The latest episode of Masters of Scale features Ben Chestnut, Co Founder and CEO of Mailchimp, and champion of simplicity and bootstrapping. When Ried asks him about when he started figuring out Dashboards and analytics stuff (Mailchimp ARR $600mn) Ben says – “Gosh, that’s a good question. I think to this day I still keep it very simple, myself. I obviously have a CFO who cares about it. He has big fancy reports, but I really say, you know, “How much money did we make this month? Is it growing? At what rate?” That’s all I really care about. I keep it pretty simple.” Strangely enough I also happened to read this article “Don’t Build a Startup, Build a Movement” by Ali Mese and guess who was the centerpiece of his narrative – Ben and Mailchimp. Ali makes a passionate plea for differentiated approach to your brand storytelling. Ali writes – “Over the last years, MailChimp has built an iconic brand with its design-centric approach and unconventional marketing campaigns.” that took Mailchimp, which was essentially a side hustle for about 5 years for Ben and his co-founder, to 15 million customers. So what did MailChimp do? They decided early to “Focus on building a brand customers love.”
Ali goes on to explain what you need to stand out in this hyper communicative world – “create Superfans who religiously follow your movement and spare the word about you”.
Mark Bonchek in his 2014 HBR article “Don’t disrupt an industry, disrupt the thinking” stresses on shifting the thinking, Seth Godin talks about changing the “Worldview” of your product. Ideas, communication, building the brand narrative, weaving the story – the frame of reference that makes the communication easy to relate to. As a startup this is the template you need to work on :
We champion [insert], and shift the way people think about [insert] to [insert].
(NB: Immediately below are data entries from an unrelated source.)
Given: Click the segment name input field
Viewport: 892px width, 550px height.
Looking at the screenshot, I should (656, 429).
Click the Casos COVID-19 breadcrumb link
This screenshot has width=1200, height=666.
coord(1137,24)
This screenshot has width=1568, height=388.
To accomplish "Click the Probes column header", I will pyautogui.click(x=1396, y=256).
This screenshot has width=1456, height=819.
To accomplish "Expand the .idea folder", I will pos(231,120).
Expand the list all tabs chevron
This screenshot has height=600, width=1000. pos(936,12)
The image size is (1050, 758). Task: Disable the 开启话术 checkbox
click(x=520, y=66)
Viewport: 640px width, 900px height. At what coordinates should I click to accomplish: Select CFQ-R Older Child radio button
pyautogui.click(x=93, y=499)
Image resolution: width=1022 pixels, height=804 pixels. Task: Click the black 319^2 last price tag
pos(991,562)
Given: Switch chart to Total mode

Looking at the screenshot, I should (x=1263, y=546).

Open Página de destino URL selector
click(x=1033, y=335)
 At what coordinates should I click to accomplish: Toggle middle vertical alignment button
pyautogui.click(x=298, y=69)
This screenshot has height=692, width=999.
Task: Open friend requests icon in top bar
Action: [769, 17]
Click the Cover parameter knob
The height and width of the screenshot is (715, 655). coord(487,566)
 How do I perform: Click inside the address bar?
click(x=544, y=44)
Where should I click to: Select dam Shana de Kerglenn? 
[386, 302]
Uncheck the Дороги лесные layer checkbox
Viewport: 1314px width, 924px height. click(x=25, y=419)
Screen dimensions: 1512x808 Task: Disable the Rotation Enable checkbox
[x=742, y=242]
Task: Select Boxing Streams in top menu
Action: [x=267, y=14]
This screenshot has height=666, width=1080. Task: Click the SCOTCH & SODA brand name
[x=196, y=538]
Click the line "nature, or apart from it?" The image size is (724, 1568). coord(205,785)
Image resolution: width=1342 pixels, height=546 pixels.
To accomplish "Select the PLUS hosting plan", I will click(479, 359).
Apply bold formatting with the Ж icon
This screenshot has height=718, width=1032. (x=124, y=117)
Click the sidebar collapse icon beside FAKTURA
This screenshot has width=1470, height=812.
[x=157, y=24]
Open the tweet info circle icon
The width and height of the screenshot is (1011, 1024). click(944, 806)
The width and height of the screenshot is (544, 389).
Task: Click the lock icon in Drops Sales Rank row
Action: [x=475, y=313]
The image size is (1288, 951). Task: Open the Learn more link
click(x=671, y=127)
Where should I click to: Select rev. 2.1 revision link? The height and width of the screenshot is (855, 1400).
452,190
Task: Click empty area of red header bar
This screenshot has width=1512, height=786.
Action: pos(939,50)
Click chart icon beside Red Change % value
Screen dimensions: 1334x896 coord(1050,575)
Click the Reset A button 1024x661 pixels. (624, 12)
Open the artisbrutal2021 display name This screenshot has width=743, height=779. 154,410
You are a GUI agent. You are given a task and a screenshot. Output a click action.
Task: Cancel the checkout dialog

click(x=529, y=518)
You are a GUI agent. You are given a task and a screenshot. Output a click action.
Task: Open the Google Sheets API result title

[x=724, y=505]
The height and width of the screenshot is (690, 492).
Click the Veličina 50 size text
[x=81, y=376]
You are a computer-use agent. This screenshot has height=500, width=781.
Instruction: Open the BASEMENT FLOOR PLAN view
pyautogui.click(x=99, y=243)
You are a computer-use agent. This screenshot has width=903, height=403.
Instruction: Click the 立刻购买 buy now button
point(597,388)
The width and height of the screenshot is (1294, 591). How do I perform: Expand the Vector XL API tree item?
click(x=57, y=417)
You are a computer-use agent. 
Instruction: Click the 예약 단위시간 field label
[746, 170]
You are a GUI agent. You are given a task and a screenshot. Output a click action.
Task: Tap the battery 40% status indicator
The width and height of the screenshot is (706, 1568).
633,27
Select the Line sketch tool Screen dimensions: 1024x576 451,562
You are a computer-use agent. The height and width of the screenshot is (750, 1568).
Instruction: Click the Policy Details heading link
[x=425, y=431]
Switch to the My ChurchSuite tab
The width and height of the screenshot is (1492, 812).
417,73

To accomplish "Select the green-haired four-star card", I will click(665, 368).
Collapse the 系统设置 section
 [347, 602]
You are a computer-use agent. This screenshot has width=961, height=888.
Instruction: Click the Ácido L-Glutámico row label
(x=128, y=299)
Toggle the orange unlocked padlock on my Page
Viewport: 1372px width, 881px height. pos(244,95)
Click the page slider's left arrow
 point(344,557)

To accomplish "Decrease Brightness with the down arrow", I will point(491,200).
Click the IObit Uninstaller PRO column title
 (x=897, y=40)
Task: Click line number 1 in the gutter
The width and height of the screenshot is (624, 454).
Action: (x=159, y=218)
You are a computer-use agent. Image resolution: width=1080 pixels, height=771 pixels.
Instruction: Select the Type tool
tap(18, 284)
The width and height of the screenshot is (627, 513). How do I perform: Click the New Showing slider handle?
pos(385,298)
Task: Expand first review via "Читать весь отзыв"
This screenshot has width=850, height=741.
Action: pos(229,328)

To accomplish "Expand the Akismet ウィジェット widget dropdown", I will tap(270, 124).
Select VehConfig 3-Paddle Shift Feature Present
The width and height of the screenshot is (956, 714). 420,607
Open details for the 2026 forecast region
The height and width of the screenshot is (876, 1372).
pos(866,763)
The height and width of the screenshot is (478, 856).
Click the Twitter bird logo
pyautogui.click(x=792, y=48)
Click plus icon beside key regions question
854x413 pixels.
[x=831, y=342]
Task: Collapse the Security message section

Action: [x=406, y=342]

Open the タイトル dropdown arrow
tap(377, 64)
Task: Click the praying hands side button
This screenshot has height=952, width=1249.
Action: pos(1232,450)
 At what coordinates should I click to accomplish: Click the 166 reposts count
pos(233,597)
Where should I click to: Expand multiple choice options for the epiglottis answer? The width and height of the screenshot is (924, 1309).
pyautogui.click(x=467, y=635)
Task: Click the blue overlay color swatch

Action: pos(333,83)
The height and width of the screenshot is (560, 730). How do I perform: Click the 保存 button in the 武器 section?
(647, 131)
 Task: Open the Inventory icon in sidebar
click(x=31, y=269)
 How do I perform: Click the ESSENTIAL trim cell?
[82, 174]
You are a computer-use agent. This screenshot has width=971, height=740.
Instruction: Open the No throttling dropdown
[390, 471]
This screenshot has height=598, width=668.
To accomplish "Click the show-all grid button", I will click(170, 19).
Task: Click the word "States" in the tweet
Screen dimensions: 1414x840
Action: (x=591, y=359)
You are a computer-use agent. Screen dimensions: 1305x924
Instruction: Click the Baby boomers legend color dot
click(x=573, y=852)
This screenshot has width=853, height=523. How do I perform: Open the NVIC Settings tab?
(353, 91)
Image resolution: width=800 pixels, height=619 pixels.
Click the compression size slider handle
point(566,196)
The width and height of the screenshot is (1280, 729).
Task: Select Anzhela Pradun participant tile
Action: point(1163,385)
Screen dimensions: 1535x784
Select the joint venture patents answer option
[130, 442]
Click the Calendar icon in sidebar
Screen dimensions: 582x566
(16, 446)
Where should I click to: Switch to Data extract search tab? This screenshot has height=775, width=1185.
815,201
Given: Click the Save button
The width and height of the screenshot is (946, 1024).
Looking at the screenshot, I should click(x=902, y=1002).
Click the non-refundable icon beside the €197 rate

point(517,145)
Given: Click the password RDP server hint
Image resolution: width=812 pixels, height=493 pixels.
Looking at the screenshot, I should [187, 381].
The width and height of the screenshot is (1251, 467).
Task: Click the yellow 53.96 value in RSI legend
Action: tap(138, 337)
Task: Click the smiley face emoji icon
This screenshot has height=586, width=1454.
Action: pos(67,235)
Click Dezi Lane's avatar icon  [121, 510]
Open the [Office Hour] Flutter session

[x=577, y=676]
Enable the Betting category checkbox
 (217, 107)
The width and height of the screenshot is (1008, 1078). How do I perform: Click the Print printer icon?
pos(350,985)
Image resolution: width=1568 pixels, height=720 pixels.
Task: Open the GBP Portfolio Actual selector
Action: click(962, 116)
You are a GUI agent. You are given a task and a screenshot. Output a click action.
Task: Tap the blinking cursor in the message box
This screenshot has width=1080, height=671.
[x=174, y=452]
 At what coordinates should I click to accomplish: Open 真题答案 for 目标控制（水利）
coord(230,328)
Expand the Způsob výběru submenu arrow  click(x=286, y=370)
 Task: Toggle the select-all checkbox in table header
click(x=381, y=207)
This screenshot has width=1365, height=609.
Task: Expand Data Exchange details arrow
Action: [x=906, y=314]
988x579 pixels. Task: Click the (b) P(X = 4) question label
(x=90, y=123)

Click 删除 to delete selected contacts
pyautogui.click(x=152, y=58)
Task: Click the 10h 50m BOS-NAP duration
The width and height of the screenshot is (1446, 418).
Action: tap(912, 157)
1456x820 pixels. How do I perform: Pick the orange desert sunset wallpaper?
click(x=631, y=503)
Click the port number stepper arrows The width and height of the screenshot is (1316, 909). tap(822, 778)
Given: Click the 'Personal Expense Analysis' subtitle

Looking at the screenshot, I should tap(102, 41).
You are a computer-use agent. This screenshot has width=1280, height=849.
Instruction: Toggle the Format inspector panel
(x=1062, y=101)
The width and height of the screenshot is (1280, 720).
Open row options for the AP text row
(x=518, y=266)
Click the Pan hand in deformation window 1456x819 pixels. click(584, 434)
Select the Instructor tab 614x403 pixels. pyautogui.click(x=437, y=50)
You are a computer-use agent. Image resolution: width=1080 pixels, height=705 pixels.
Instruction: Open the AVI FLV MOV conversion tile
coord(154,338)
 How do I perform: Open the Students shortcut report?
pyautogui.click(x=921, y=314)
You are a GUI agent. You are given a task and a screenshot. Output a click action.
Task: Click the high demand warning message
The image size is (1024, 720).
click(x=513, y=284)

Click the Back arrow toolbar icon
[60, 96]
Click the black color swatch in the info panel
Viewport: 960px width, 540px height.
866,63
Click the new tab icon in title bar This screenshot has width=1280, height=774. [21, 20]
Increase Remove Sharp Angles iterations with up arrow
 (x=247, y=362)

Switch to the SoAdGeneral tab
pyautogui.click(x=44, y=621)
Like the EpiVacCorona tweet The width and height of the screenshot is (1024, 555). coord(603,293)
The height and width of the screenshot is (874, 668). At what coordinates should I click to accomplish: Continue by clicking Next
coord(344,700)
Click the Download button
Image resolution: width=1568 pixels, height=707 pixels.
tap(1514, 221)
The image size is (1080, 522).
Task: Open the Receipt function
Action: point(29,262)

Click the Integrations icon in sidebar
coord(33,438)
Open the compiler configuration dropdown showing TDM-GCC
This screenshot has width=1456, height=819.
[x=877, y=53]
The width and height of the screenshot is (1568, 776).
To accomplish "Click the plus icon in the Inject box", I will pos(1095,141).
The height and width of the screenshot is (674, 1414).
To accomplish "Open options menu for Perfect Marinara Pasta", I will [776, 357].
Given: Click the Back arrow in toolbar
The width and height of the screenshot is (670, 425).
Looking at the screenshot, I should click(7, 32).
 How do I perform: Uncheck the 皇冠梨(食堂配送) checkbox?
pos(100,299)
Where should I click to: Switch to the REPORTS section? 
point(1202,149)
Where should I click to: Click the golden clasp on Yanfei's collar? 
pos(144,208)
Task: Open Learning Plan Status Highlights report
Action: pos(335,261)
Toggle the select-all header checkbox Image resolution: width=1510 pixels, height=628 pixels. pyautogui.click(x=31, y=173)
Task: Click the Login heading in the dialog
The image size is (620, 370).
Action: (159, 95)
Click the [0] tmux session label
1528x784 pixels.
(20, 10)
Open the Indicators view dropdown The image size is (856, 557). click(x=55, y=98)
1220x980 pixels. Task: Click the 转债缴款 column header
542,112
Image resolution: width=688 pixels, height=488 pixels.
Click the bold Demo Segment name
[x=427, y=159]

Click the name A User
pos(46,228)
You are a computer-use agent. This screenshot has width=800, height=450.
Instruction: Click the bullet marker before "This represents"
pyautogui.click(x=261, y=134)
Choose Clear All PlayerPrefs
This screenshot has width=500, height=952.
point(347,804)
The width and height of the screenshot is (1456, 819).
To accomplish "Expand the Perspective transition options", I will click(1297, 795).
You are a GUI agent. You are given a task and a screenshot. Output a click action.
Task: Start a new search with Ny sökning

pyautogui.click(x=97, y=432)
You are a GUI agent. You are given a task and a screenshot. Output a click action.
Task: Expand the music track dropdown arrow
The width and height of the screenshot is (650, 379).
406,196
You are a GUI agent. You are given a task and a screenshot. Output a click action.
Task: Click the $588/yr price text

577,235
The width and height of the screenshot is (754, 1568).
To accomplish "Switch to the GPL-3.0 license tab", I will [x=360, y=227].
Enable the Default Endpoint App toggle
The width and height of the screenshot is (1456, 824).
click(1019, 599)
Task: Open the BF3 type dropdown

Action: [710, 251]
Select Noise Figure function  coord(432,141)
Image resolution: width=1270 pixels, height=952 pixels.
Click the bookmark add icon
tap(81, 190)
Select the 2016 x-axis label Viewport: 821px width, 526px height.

Ali quotes Drift, basecamp and though dated, still relevant, Salesforce. And the core is being authentic, being you and being part of the product and experience of the brand.
A few weeks back I wrote an article where I urged to make a Marketing hire your first sales hire. When you focus on your customers and do things that rally Superfans around your brand, you are building a movement. And if you spend time and effort doing that, you are also likely building something enduring. Even when you are bootstrapped.